• CONSIGNE DONNÉE
Recopiez à l'identique chaque ligne des enregistrements ci-dessous, en laissant les images de côté.

Liste de données

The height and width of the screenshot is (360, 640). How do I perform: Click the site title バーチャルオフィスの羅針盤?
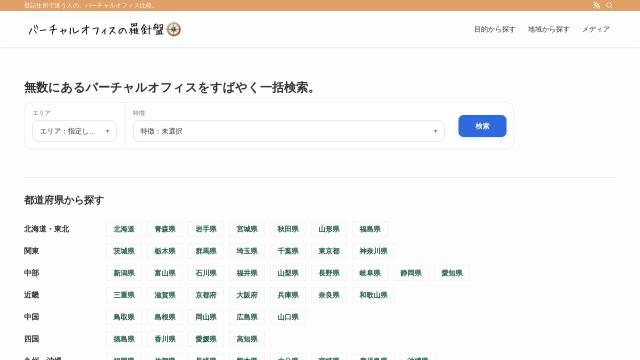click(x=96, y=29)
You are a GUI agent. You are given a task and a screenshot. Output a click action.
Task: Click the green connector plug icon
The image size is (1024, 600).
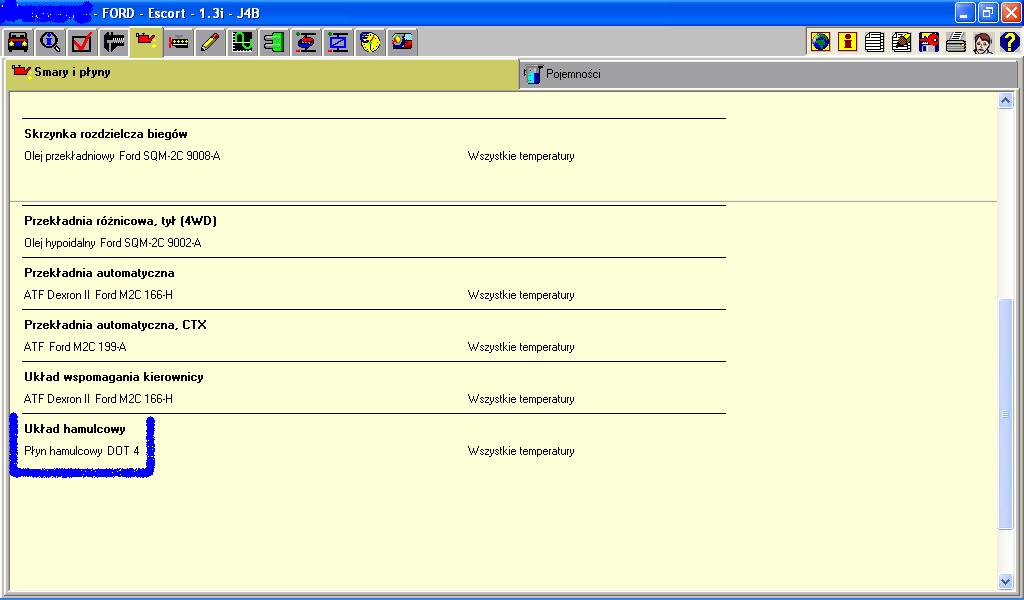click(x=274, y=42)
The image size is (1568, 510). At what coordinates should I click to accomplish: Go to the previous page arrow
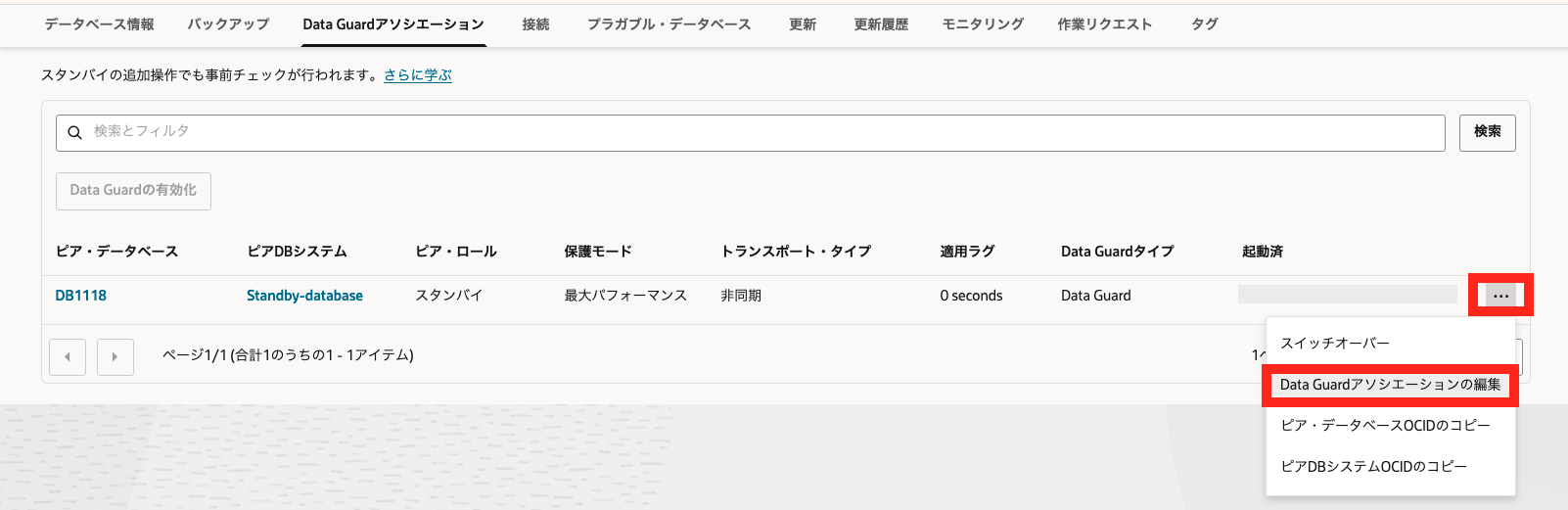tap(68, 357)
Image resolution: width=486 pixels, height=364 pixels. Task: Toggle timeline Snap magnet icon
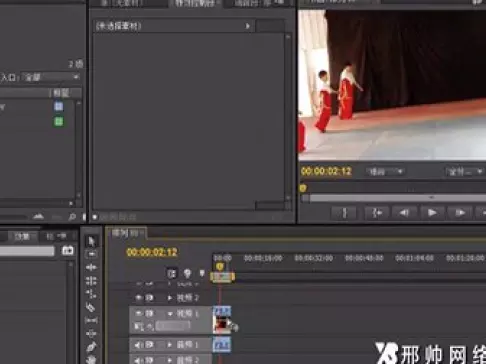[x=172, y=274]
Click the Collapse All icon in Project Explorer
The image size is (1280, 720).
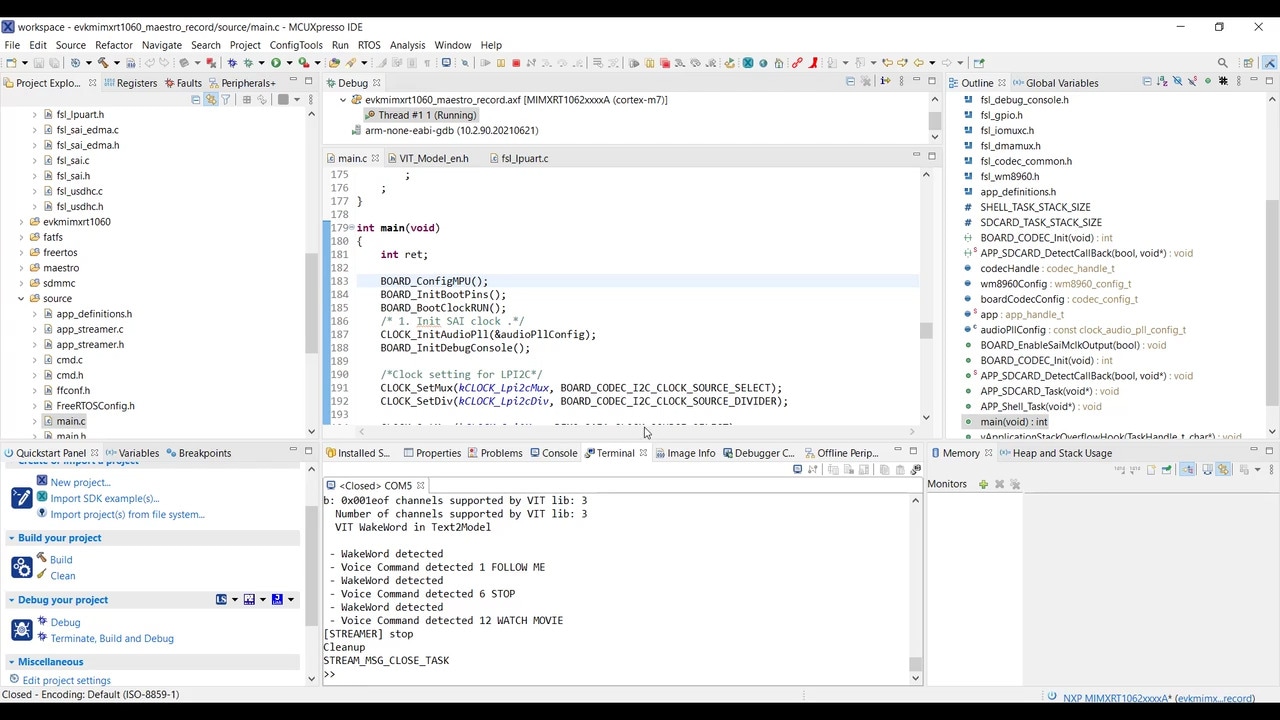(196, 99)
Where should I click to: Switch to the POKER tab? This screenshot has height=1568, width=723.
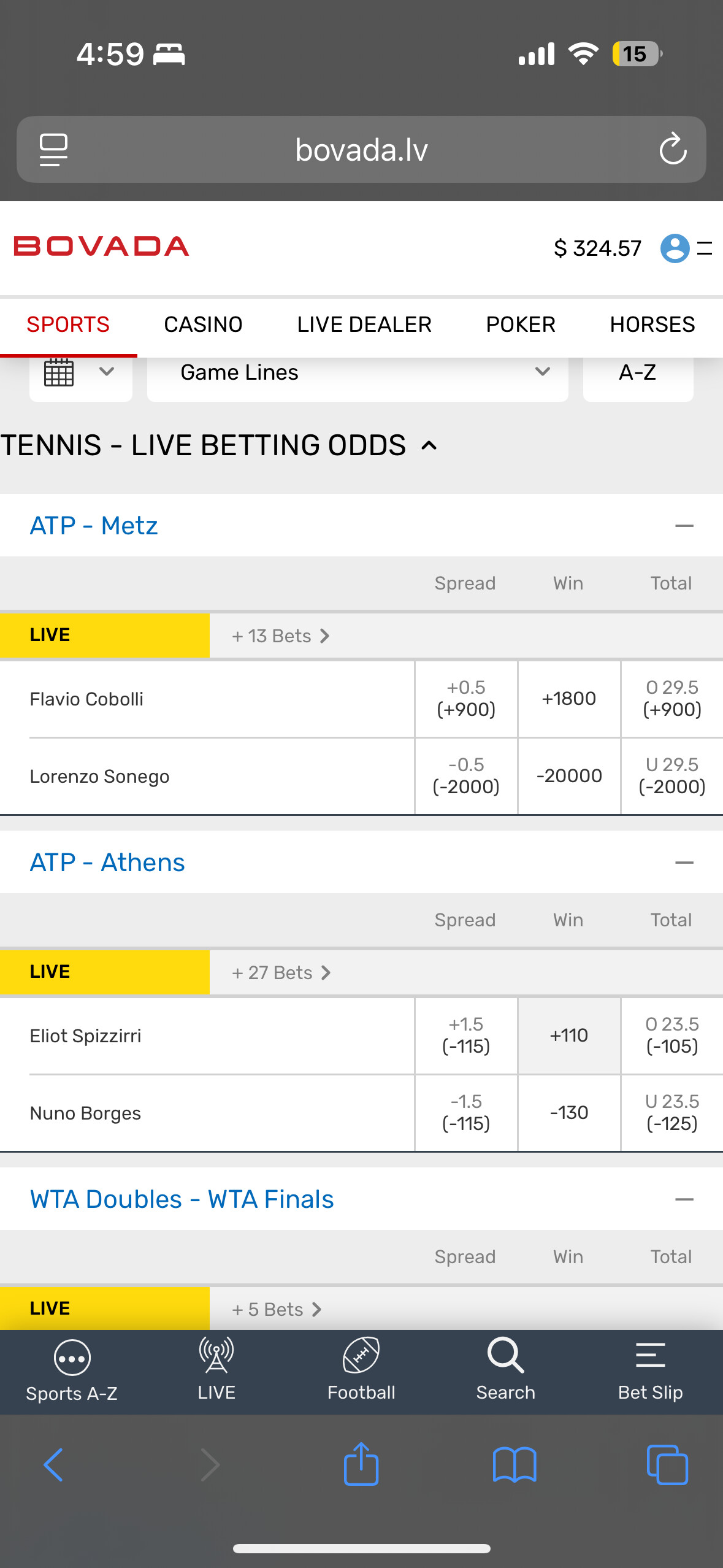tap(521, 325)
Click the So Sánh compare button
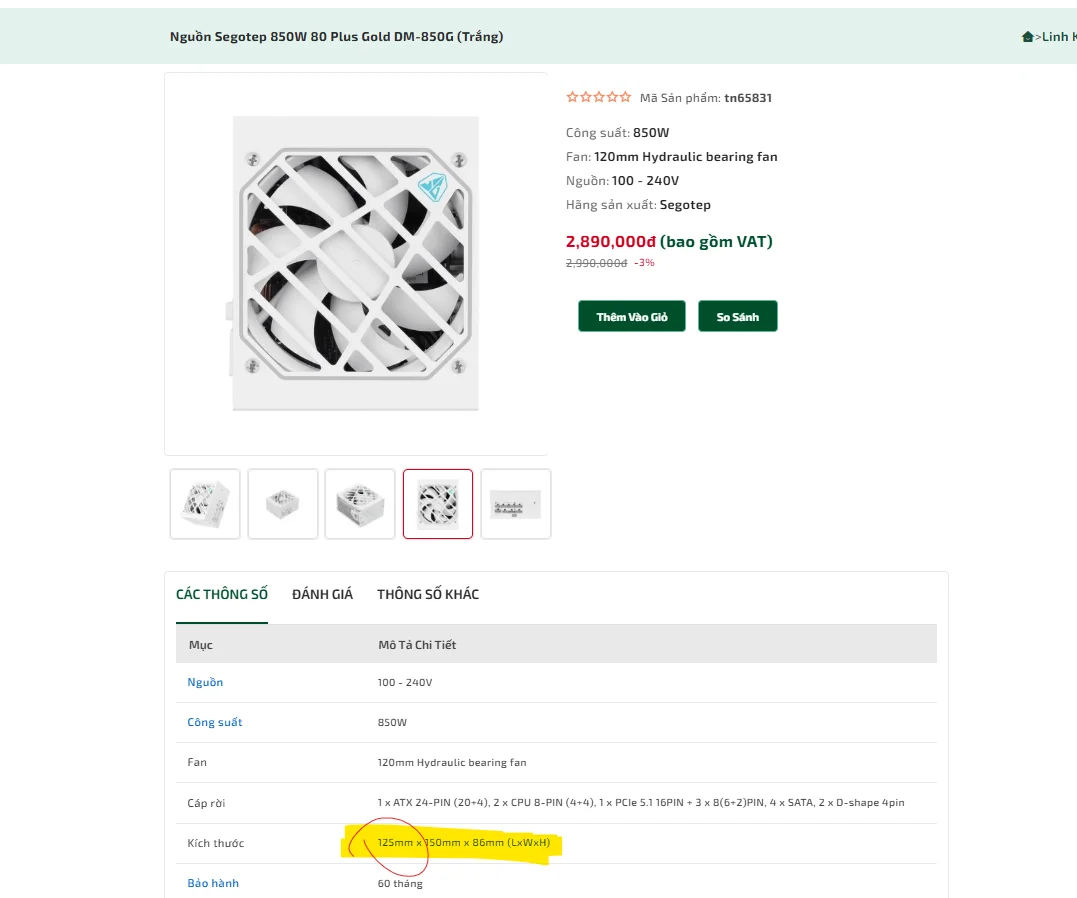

• EXERCICE CORRIGÉ
The height and width of the screenshot is (360, 640). How do I perform: Click the site title バーチャルオフィスの羅針盤?
click(x=96, y=29)
You are a GUI agent. You are given a task and a screenshot. Output a click action.
Task: Click the green connector plug icon
The image size is (1024, 600).
click(x=274, y=42)
The image size is (1568, 510). At what coordinates should I click to accomplish: Go to the previous page arrow
tap(68, 357)
Image resolution: width=486 pixels, height=364 pixels. Task: Toggle timeline Snap magnet icon
[x=172, y=274]
Click the Collapse All icon in Project Explorer
The image size is (1280, 720).
(196, 99)
Where should I click to: Switch to the POKER tab? This screenshot has height=1568, width=723.
tap(521, 325)
Click the So Sánh compare button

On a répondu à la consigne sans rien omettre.